Mary: The system that Binney and others designed, ThinThread, basically threatened the size of that operation because it was so efficient and targeted?

Thomas: Yes, and they didn't want to go that way. I even confronted the lead attorney in the first week in October. It was a moment of truth for me – Pandora’s box would open up. He said: “We just need the data.” He actually said: “You don't understand Mr Drake. We just need the data. Exigent conditions apply. All means necessary.”

So the ends justify the means, and that was the basis for mass surveillance. You have to remember it was a systemic failure of the government to provide for the common defence, even under the US constitution. This is why I'm having these major flashbacks with what just happened in Paris.

So the ends justify the means, and that was the basis for mass surveillance. 

Mary: Faiza Patel said yesterday, we need to accept, as tough as it may be, that we can’t stop every terrorist attack, and that’s a price we pay for our freedom in some sense. Do you agree with that?”

Thomas: Well it is part of the tension. Are democratic societies more open and vulnerable to this? Of course. But we don't have to lose what it means to be free and open, to sacrifice that for the sake of security. You want perfect security? That’s a different form of governance.

Mary: A different culture and society.

Thomas: Completely different culture, and I don't think people want to live that. What I am impressed with is the extraordinary resilience of the Parisians. I mean people getting up and in spite of the authorities saying, ‘stay in your homes, remain in place’ – no – they came out, yeah, the very next day.

Mary: Why do you think we in the media and in wider society only call those who abuse the name of Islam, terrorists? Why don't we call Breivik a terrorist? Why don't we call Dylan Roof a terrorist? What’s the difference?”

Thomas: It’s a convenient narrative because you can’t really look at your own, can you? That’s part of the challenge. Some people say despotic regimes are terrorist by nature.

Mary: The regime of Saudi Arabia, the regime of....

Thomas: Yes, but there’s extraordinarily powerful alliances with the kingdom. It has engaged in incredibly brutal conduct against its own population. Question authority and you might get something chopped off, or be taken out in public and flogged. You tell me, I say this rhetorically. It’s convenient to have an existential threat, but it’s also artificial, because it allows you to justify all kinds of things in the name of national security.

Mary: Did Edward Snowden breach national security in any serious ways? While his motivations were good, did he cause security problems that were unjustified?

Thomas: Severe embarrassment to the US government, revealing just how the mass surveillance machine had metastasised. Remember the petri-dish was the US. This is what I blew the whistle on, early on – it was then exported overseas. This obsession to collect it all.

NSA, Fort Meade. Wikimedia Commons. Public domain.

NSA, Fort Meade. Wikimedia Commons. Public domain. 

Mary: So how it is that you've come to be sitting here today.
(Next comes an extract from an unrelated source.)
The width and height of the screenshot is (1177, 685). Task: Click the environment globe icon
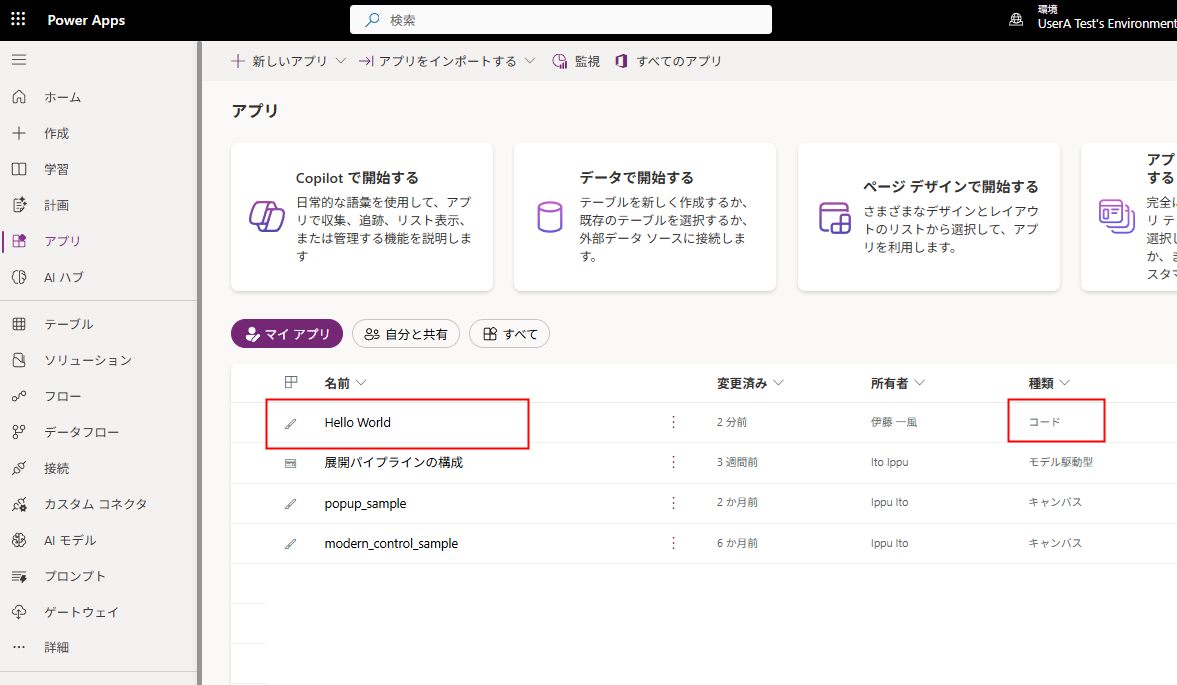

Tell me your story, you've told it many times before, but I think that for our viewers and listeners it would be fascinating to know why it is that you're here now.

Thomas: Well, first of all I'm here as a free human being. I can’t begin to tell you how precious that is. I'm in an extraordinarily small group of people, I mean, post 9/11 I'm the only person that managed to hold off the government. Anybody associated or related will tell you I had nothing to do with surveillance, I didn't engage in surveillance. What I did was to blow the whistle on mass surveillance, a number of other things as well, the 9/11 intelligence failures and massive multi-billion dollar fraud, plus a number of other things involving government malfeasance and wrongdoing.

Mary: What was your job?

Thomas: I was hired in from the outside. Congress was very concerned about NSA's ability to remain relevant.

Mary: What year was this?

Thomas: This was 2001. So about 12 of us were hired in. My first job, reporting to my new duty station, was 9/11, and shortly thereafter I found out what the government was doing in the deepest of secrecy, all approved by the White House, and the tremendous amounts of money being pumped into the NSA, as if that was the answer.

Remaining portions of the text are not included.